Impulsado por estas dos consistentes razones, añorante una, literaria la otra, una mañana, desde Madrid, tomé el tren hacia Sigüenza. El viaje resultó cómodo y no muy largo. Arribar a Sigüenza es retroceder en la memoria. El pueblo se tiende sobre una serranía visitada por las lluvias y recubierta por un manto de verdura. La recorren multiples corrientes acuíferas, entre vegas al parecer fecundas y zonas arbóreas con abundante caza. Su cocina se nutre de tales bondades; allí aún se puede degustar un buen cordero o una suculenta perdiz. Recorrer sus rincones es rebuscar en ese recuerdo colectivo llamado historia. De esa "historia" hablan las piedras de su catedral, la noble arquitectura de su plaza Mayor, con su heráldica decorando los balcones de forja y el columnado ya secular de su pórtico, amén de sus templos menores y el imponente castillo que domina la villa.

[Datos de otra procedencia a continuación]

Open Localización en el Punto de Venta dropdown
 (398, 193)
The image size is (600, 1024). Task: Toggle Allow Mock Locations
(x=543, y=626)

Cuando uno se apea en la estación, que no dista mucho del pueblo, lo recibe un mural en donde se recoge un poema lleno de la grácil luminosidad que daba a sus creaciones Rafael Alberti; en él se vierten los más encomiables laudos a la población y a su más destacado vecino a través de los tiempos, el Doncel... La oportunidad de la loa me sirvió de acicate para hacer realidad de una vez ese postergado encuentro de tantos años. Cuando se consumó, no pudo se más satisfactorio, pues en aquella capilla de los Arce se conjuga la más refinada esencia del arte verdaderamente hispano, de un renacimiento autóctono que tuvo bastante de singular, y cuya cercana contemplación justificaba de sobra mi viaje. Cuando partí de aquel lugar mágico de nuestra geografía, lo hice bastante satisfecho, convencido de haber enterrado definitivamente bajo el polvo del olvido aquella "malformación del espíritu nacional" que nunca debió haberse ejercido.